Sujapur is a populated place not identified in 2011 census as a separate place, in the Indian state of West Bengal. It is the most muslims populous majority area in Malda district. It is under jurisdiction of Kaliachak I block. It's popularly known for Nai Mouza that consists of 9 villages, namely, Boro Sujapur CT, Gayeshbari CT, Mosimpur CT, Bamangram CT, Bhakharpur CT, Chama gram/Nazirpur CT, Chhoto Sujapur CT, Chaspara CT. This is upcoming municipal area in Malda district. Govt declares establishing a police station very soon.

There is an announcement that Chanchal and Gazole would be amongst the 22 new municipalities to be formed in West Bengal. The matter has also been reported in the press, but there has been no formal announcement/ notification. There is no such report about Sujapur.

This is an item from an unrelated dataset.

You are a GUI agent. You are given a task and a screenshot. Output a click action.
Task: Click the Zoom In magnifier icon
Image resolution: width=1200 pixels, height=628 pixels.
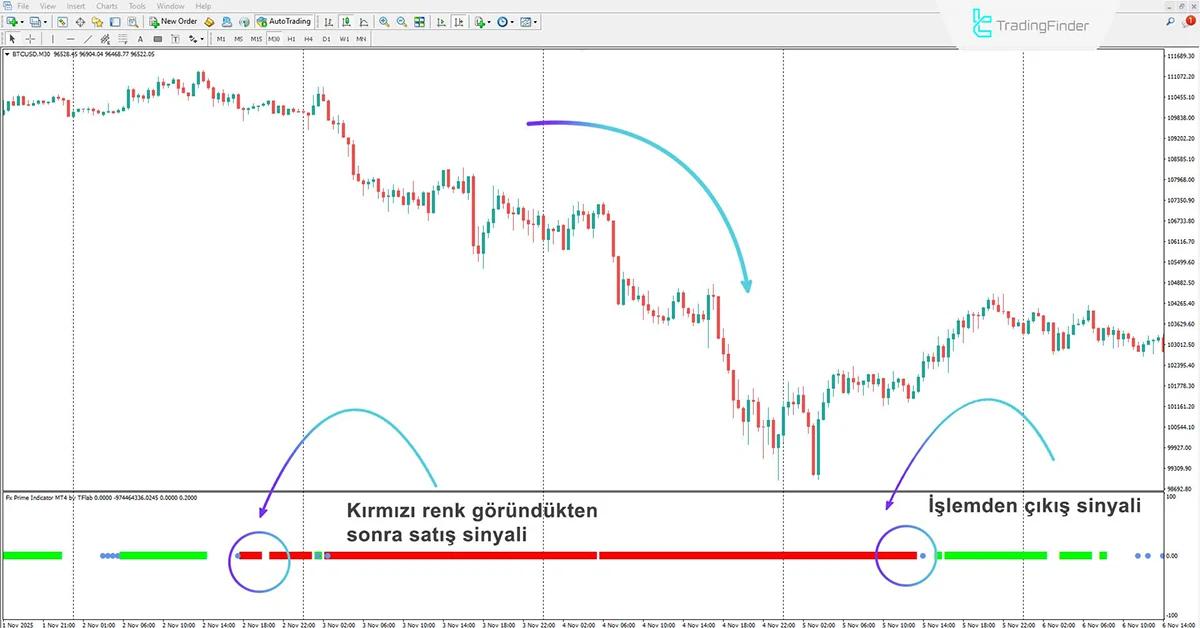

Note:For information on population growth in the area, see Kaliachak I#Population

Geography 
Sujapur is located at  Malda district, West Bengal. It has an average elevation of 17 metres (56 feet). It is on the western bank of the river river Bhagirathi (old). As in much of Bengal, the weather is usually extremely humid and tropical. Temperatures can reach as high as 46 °C during the day in May and June and fall as low as 4 °C overnight in December and January.

History 
This area was settled in the time of ShahJahan by Said Rai, a north Indian Kayastha.Sujapur is located in the boarder area of India and Bangladesh.